-- Textauszug --
• • • • • • •

11. Februar 1915 Feldpostbrief von Konrad Löb
 
 
 
 
 
     
 
         
    Messines den 11. Februar 1915

Sehr geehrter Herr Pfarrer!

Sie werden zwar schon länger auf Nachricht von mir gewartet haben, aber die Zeit ist immer zu kurz. In der vorderen Linie kann man nicht schreiben, in Unterstützung müssen wir die ganzen Nächte Schanzarbeiten verrichten, und bei Tag hat man meistens so viel Artilleriefeuer, daß man gar nicht ans Schreiben denken kann. Indem es heute etwas ruhiger ist, möchte ich Ihnen nun mitteilen, daß ich Ihre beiden reichgefüllten Pakete bei guter Gesundheit und mit großer Freude am siebten Februar abends erhalten habe. Ich spreche Ihnen sowie der lieben Pfarrgemeinde meinen höflichsten Dank aus.

• • • • • • •

-- Gegebenes Material --
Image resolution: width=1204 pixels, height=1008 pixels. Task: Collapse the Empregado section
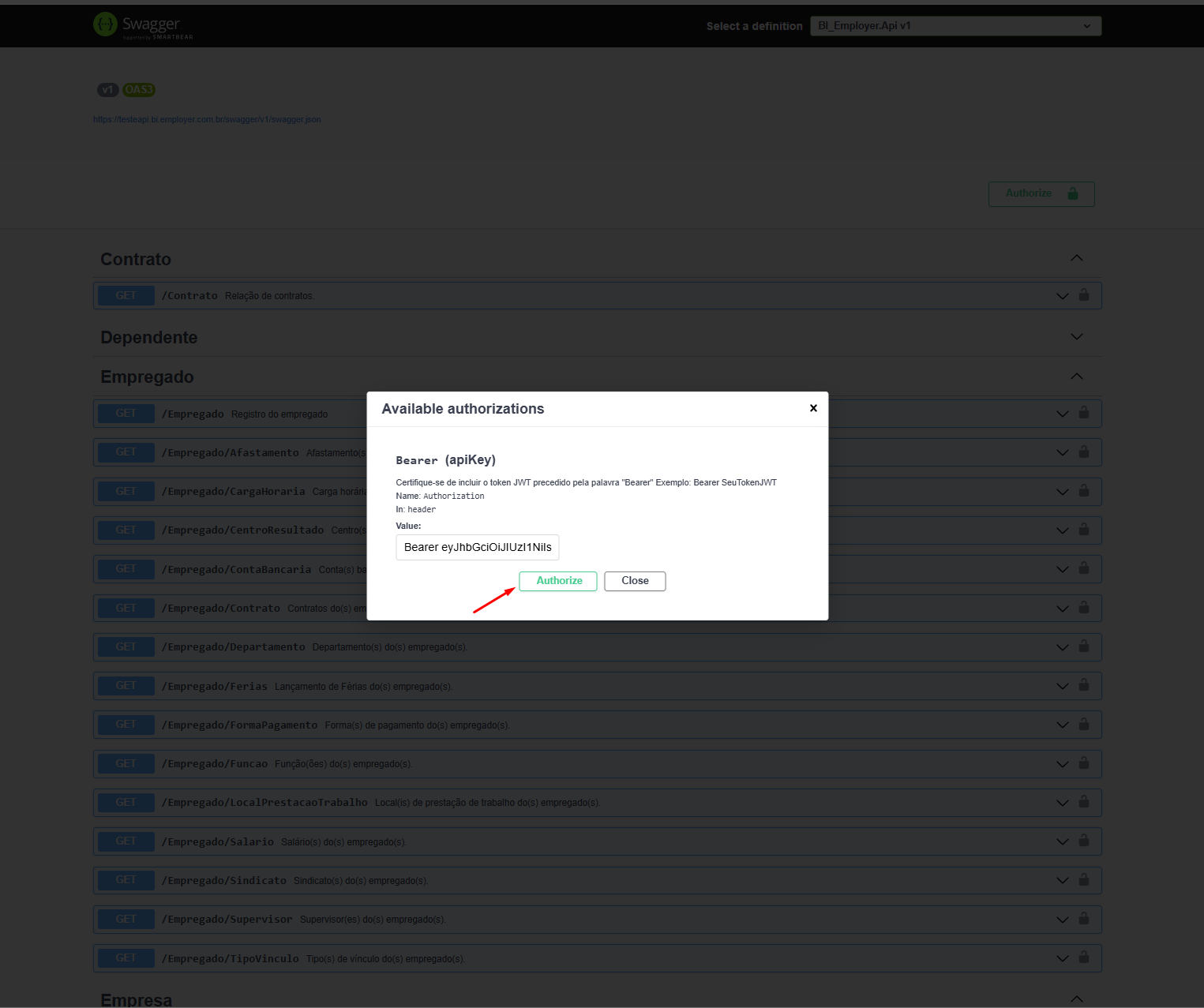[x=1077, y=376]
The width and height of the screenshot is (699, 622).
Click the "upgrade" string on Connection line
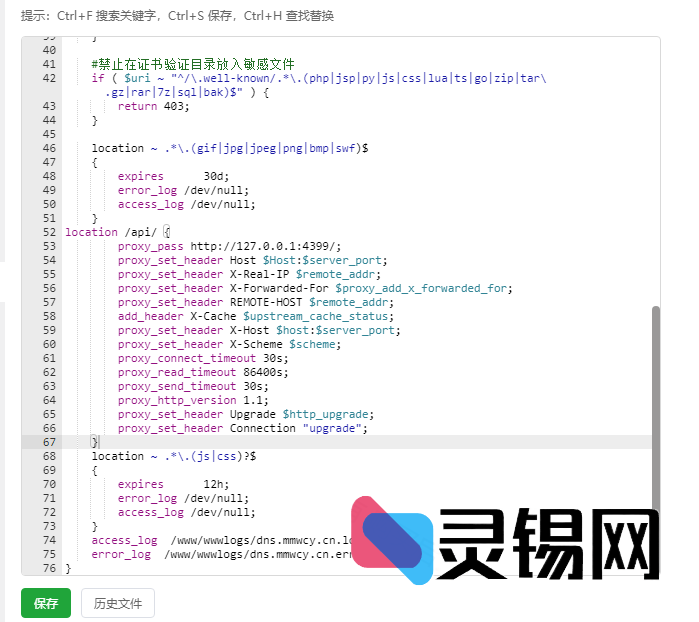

• • • • • • •

-- Aufgaben --
- 1) Nenne alle Gründe, die der Feldpostbrief dafür angibt, dass der Schreiber bisher nicht zum Schreiben kam.
- 2) Prüfe anhand des Feldpostbriefs, ob diese Aussagen stimmen, und belege jede Antwort mit einem wörtlichen Zitat:
(a) Die Sendung kam am siebten Februar abends an.
(b) Der Brief wurde in Messines geschrieben.
(c) Der Schreiber erhielt nur ein einziges Paket.
- 3) Wem spricht der Schreiber im Feldpostbrief außer dem Pfarrer seinen Dank aus?

-- Lösungen --
- 1)
- In der vorderen Linie kann man nicht schreiben.
- In Unterstützung müssen die ganzen Nächte Schanzarbeiten verrichtet werden.
- Bei Tag herrscht meistens so viel Artilleriefeuer, dass man nicht ans Schreiben denken kann.

- 2)
(a) Ja: „am siebten Februar abends erhalten habe“
(b) Ja: „Messines den 11. Februar 1915“
(c) Nein: „Ihre beiden reichgefüllten Pakete“

- 3) Der lieben Pfarrgemeinde.